### Task inputs

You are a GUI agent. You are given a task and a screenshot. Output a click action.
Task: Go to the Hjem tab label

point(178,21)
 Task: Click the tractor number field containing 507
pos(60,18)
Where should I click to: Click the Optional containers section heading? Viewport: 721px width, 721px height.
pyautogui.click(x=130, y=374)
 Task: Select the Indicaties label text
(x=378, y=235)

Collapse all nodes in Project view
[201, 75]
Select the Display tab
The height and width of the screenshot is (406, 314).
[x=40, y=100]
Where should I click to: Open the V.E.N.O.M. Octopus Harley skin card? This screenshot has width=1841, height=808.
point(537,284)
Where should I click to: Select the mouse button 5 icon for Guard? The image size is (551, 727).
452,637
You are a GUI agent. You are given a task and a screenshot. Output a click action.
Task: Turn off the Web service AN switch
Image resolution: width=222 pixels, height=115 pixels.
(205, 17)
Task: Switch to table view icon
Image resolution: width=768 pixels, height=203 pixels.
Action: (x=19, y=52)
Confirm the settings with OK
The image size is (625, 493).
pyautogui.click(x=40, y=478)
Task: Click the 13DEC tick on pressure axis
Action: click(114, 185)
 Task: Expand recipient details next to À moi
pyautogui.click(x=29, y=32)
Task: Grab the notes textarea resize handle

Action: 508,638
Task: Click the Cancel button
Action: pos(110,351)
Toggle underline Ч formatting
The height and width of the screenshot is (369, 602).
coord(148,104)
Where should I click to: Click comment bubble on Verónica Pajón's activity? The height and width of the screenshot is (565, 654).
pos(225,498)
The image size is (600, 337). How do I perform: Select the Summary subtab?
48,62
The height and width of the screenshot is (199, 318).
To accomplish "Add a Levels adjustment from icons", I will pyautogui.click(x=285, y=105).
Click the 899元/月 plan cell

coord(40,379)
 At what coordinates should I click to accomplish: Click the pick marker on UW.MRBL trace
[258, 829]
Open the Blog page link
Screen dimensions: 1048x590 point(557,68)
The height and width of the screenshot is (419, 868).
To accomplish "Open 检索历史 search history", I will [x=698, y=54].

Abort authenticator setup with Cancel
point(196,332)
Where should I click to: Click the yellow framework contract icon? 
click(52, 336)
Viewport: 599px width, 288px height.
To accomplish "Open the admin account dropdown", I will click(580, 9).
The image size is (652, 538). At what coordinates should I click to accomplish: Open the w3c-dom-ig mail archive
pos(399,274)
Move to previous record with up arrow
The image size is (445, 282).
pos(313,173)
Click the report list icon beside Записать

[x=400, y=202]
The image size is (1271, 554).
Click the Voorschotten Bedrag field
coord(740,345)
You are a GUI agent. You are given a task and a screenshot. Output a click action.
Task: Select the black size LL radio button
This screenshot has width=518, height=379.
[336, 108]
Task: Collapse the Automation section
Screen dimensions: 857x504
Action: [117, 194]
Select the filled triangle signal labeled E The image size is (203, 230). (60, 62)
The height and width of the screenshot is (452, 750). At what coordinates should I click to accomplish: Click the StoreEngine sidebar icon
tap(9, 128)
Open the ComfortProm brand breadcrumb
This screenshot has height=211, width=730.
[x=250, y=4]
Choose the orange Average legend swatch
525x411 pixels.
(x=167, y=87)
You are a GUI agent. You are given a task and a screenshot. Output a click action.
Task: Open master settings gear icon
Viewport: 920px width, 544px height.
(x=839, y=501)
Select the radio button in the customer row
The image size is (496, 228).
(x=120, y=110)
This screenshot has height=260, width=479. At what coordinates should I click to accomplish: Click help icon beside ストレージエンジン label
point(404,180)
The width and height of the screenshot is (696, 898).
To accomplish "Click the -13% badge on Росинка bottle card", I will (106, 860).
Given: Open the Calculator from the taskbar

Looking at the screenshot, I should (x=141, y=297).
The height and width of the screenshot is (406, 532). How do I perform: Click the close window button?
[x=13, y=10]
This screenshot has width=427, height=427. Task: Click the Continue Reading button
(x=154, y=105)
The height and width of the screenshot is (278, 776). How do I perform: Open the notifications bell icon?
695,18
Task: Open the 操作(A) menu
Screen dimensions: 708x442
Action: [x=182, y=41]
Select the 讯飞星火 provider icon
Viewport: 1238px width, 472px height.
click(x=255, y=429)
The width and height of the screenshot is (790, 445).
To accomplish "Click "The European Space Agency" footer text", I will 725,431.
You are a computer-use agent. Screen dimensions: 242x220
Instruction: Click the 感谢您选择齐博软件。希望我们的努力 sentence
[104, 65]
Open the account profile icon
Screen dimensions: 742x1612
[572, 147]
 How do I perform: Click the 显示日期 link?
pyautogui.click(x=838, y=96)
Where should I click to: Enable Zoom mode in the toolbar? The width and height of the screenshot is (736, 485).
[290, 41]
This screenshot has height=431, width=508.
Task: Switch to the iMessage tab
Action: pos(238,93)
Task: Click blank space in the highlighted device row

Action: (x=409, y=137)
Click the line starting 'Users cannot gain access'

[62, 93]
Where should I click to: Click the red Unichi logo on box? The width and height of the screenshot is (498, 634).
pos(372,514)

######

**Problem to solve**
Reproduce the entries above in full and exactly.

**Exercise response**
You are a GUI agent. You are given a task and a screenshot. Output a click action.
Task: Go to the Hjem tab label

point(178,21)
 Task: Click the tractor number field containing 507
pos(60,18)
Where should I click to: Click the Optional containers section heading? Viewport: 721px width, 721px height.
pyautogui.click(x=130, y=374)
 Task: Select the Indicaties label text
(x=378, y=235)

Collapse all nodes in Project view
[201, 75]
Select the Display tab
The height and width of the screenshot is (406, 314).
[x=40, y=100]
Where should I click to: Open the V.E.N.O.M. Octopus Harley skin card? This screenshot has width=1841, height=808.
point(537,284)
Where should I click to: Select the mouse button 5 icon for Guard? The image size is (551, 727).
452,637
You are a GUI agent. You are given a task and a screenshot. Output a click action.
Task: Turn off the Web service AN switch
Image resolution: width=222 pixels, height=115 pixels.
(205, 17)
Task: Switch to table view icon
Image resolution: width=768 pixels, height=203 pixels.
Action: (x=19, y=52)
Confirm the settings with OK
The image size is (625, 493).
pyautogui.click(x=40, y=478)
Task: Click the 13DEC tick on pressure axis
Action: click(114, 185)
 Task: Expand recipient details next to À moi
pyautogui.click(x=29, y=32)
Task: Grab the notes textarea resize handle

Action: 508,638
Task: Click the Cancel button
Action: pos(110,351)
Toggle underline Ч formatting
The height and width of the screenshot is (369, 602).
coord(148,104)
Where should I click to: Click comment bubble on Verónica Pajón's activity? The height and width of the screenshot is (565, 654).
pos(225,498)
The image size is (600, 337). How do I perform: Select the Summary subtab?
48,62
The height and width of the screenshot is (199, 318).
To accomplish "Add a Levels adjustment from icons", I will pyautogui.click(x=285, y=105).
Click the 899元/月 plan cell

coord(40,379)
 At what coordinates should I click to accomplish: Click the pick marker on UW.MRBL trace
[258, 829]
Open the Blog page link
Screen dimensions: 1048x590 point(557,68)
The height and width of the screenshot is (419, 868).
To accomplish "Open 检索历史 search history", I will [x=698, y=54].

Abort authenticator setup with Cancel
point(196,332)
Where should I click to: Click the yellow framework contract icon? 
click(52, 336)
Viewport: 599px width, 288px height.
To accomplish "Open the admin account dropdown", I will click(580, 9).
The image size is (652, 538). At what coordinates should I click to accomplish: Open the w3c-dom-ig mail archive
pos(399,274)
Move to previous record with up arrow
The image size is (445, 282).
pos(313,173)
Click the report list icon beside Записать

[x=400, y=202]
The image size is (1271, 554).
Click the Voorschotten Bedrag field
coord(740,345)
You are a GUI agent. You are given a task and a screenshot. Output a click action.
Task: Select the black size LL radio button
This screenshot has width=518, height=379.
[336, 108]
Task: Collapse the Automation section
Screen dimensions: 857x504
Action: [117, 194]
Select the filled triangle signal labeled E The image size is (203, 230). (60, 62)
The height and width of the screenshot is (452, 750). At what coordinates should I click to accomplish: Click the StoreEngine sidebar icon
tap(9, 128)
Open the ComfortProm brand breadcrumb
This screenshot has height=211, width=730.
[x=250, y=4]
Choose the orange Average legend swatch
525x411 pixels.
(x=167, y=87)
You are a GUI agent. You are given a task and a screenshot. Output a click action.
Task: Open master settings gear icon
Viewport: 920px width, 544px height.
(x=839, y=501)
Select the radio button in the customer row
The image size is (496, 228).
(x=120, y=110)
This screenshot has height=260, width=479. At what coordinates should I click to accomplish: Click help icon beside ストレージエンジン label
point(404,180)
The width and height of the screenshot is (696, 898).
To accomplish "Click the -13% badge on Росинка bottle card", I will (106, 860).
Given: Open the Calculator from the taskbar

Looking at the screenshot, I should (x=141, y=297).
The height and width of the screenshot is (406, 532). How do I perform: Click the close window button?
[x=13, y=10]
This screenshot has width=427, height=427. Task: Click the Continue Reading button
(x=154, y=105)
The height and width of the screenshot is (278, 776). How do I perform: Open the notifications bell icon?
695,18
Task: Open the 操作(A) menu
Screen dimensions: 708x442
Action: [x=182, y=41]
Select the 讯飞星火 provider icon
Viewport: 1238px width, 472px height.
click(x=255, y=429)
The width and height of the screenshot is (790, 445).
To accomplish "Click "The European Space Agency" footer text", I will 725,431.
You are a computer-use agent. Screen dimensions: 242x220
Instruction: Click the 感谢您选择齐博软件。希望我们的努力 sentence
[104, 65]
Open the account profile icon
Screen dimensions: 742x1612
[572, 147]
 How do I perform: Click the 显示日期 link?
pyautogui.click(x=838, y=96)
Where should I click to: Enable Zoom mode in the toolbar? The width and height of the screenshot is (736, 485).
[290, 41]
This screenshot has height=431, width=508.
Task: Switch to the iMessage tab
Action: pos(238,93)
Task: Click blank space in the highlighted device row

Action: (x=409, y=137)
Click the line starting 'Users cannot gain access'

[62, 93]
Where should I click to: Click the red Unichi logo on box? The width and height of the screenshot is (498, 634).
pos(372,514)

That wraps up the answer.